COMMISSION DES LÉSIONS PROFESSIONNELLES

 

 

Québec

10 novembre 2010

 

Région :

Gaspésie-Îles-de-la-Madeleine, Bas-Saint-Laurent et Côte-Nord

 

Dossier :

401664-01B-1002

 

Dossier CSST :

130871932

 

Commissaire :

Jean-François Clément, juge administratif en chef

 

Membres :

Ginette Denis, associations d’employeurs

 

Rémi Dion, associations syndicales

______________________________________________________________________

 

 

 

Gilles Marticotte

 

Partie requérante

 

 

 

et

 

 

 

Fermes St-Vincent inc.

 

Partie intéressée

 

 

 

et

 

 

 

Commission de la santé

et de la sécurité du travail

 

Partie intervenante

 

 

 

______________________________________________________________________

 

DÉCISION

______________________________________________________________________

 

 

[1]           Le 4 février 2010, monsieur Gilles Marticotte (le travailleur) dépose à la Commission des lésions professionnelles une requête à l’encontre d’une décision rendue par la Commission de la santé et de la sécurité du travail (la CSST) le 29 janvier 2010 à la suite d’une révision administrative.

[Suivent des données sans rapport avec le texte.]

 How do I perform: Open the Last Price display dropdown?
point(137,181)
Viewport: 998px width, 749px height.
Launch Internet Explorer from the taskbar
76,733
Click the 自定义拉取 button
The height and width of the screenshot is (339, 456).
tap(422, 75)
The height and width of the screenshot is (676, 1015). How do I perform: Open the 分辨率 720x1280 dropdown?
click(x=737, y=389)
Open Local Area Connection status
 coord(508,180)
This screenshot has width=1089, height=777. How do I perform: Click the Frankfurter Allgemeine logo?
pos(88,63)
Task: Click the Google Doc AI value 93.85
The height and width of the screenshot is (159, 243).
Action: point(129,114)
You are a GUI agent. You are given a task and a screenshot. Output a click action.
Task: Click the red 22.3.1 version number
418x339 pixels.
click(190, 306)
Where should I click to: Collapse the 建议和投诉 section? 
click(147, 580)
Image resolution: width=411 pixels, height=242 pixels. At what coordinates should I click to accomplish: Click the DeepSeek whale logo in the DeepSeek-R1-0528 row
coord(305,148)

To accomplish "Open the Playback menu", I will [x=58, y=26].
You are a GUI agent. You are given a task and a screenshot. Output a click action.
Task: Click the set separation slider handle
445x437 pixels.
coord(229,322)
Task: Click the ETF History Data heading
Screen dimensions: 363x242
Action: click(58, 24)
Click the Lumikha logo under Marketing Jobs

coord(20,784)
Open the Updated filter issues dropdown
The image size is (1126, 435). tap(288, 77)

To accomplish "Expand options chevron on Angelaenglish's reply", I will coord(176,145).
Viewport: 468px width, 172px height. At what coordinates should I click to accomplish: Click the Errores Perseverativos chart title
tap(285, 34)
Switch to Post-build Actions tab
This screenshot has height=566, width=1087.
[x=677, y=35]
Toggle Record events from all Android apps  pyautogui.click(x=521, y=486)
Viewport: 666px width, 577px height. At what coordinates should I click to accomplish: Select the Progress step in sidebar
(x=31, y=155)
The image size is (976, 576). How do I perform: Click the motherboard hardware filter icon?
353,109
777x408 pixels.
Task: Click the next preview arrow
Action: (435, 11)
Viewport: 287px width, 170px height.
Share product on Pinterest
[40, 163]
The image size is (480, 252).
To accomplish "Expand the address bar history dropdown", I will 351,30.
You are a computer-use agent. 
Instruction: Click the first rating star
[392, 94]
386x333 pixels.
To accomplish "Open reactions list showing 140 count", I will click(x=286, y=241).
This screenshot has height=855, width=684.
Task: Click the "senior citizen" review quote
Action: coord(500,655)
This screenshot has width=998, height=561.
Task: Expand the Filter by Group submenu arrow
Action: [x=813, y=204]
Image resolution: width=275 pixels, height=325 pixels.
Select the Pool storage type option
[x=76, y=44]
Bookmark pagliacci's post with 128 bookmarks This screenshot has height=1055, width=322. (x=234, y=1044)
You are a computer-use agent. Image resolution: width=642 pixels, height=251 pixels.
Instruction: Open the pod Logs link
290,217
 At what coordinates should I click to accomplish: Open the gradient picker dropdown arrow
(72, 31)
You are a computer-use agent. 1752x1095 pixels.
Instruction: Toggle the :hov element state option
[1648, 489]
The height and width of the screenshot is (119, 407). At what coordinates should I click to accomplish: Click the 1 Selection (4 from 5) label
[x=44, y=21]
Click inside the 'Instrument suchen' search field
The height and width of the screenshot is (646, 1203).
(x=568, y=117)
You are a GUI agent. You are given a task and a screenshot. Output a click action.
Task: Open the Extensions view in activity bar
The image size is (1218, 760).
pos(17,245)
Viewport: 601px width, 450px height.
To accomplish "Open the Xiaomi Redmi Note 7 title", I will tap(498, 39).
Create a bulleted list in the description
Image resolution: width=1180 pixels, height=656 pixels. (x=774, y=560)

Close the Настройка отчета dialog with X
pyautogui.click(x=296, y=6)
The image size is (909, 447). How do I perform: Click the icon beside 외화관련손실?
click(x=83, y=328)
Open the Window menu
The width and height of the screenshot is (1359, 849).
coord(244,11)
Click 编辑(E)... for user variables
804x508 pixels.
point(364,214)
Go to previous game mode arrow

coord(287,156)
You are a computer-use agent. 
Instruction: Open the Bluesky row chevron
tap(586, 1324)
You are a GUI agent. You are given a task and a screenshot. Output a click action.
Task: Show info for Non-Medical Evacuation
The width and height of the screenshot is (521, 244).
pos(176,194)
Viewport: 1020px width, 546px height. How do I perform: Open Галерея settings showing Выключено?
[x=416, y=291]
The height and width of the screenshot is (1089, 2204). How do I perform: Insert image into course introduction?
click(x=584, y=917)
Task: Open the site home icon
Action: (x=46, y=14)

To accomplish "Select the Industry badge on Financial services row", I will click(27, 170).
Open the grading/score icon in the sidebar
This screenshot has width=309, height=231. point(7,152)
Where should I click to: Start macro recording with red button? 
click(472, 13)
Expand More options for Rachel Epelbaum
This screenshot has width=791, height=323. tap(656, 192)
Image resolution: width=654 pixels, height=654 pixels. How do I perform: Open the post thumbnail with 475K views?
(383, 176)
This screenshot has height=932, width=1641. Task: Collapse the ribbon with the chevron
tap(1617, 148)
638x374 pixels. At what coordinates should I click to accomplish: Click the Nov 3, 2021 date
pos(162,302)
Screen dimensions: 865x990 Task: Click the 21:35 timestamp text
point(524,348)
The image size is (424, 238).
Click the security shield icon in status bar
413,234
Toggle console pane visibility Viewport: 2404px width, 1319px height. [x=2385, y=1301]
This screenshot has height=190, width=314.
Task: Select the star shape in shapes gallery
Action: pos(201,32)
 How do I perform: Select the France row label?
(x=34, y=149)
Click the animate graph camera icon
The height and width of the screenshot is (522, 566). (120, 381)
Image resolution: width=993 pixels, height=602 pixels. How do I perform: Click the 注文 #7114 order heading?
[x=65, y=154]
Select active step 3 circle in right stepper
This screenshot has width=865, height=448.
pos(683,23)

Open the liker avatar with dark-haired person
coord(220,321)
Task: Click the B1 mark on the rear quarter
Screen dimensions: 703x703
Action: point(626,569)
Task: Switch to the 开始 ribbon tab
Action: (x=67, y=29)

[2]           Par cette décision, la CSST confirme celle qu’elle a rendue le 26 novembre 2009 et déclare que le travailleur doit, préalablement à l’exécution de travaux, faire parvenir à la CSST deux soumissions détaillées de contractants différents indiquant les services à rendre ainsi que certains autres détails. Le tout s’inscrit dans le cadre de la lésion professionnelle subie le 7 janvier 2007 par le travailleur chez les Fermes St-Vincent inc. (l’employeur).

[3]           Une audience était prévue à Gaspé le 13 août 2010, mais le travailleur a demandé de procéder sur dossier à l’aide d’une argumentation écrite qui a été reçue par le tribunal le 1er octobre 2010. L’employeur a avisé par lettre du 28 juillet 2010 qu’il ne serait pas à l’audience et qu’il ne produirait pas de représentations.

[4]           Le 5 novembre 2010, la procureure de la CSST avisait le tribunal qu’aucune représentation particulière ne serait faite de sa part.

[5]           C’est donc le 5 novembre 2010 que le délibéré a débuté.

 

L’OBJET DE LA CONTESTATION

[6]           Le travailleur demande à la Commission des lésions professionnelles de déclarer qu’il a droit au paiement des frais d’entretien déjà acceptés sur production seulement de factures ou de reçus sans avoir à fournir de soumission préalable.

 

L’AVIS DES MEMBRES

[7]           Les membres issus des associations syndicales et d’employeurs partagent le même avis.

[8]           Ils estiment qu’il y a lieu de se rallier à la jurisprudence presque unanime de la Commission des lésions professionnelles voulant que la CSST ne puisse, en vertu des dispositions de l’article 165 de la Loi sur les accidents de travail et les maladies professionnelles[1] (la loi), exiger de soumissions ni les numéros de la taxe sur les produits et services (T.P.S.) et de la taxe de vente du Québec (T.V.Q.) des fournisseurs.

 

LES FAITS ET LES MOTIFS

[9]           La Commission des lésions professionnelles doit décider si la CSST a raison d’exiger deux soumissions détaillées de contractants différents avant l’exécution des travaux déjà autorisés, incluant les numéros d’enregistrement pour fins fiscales (TPS-TVQ) de ces contractants.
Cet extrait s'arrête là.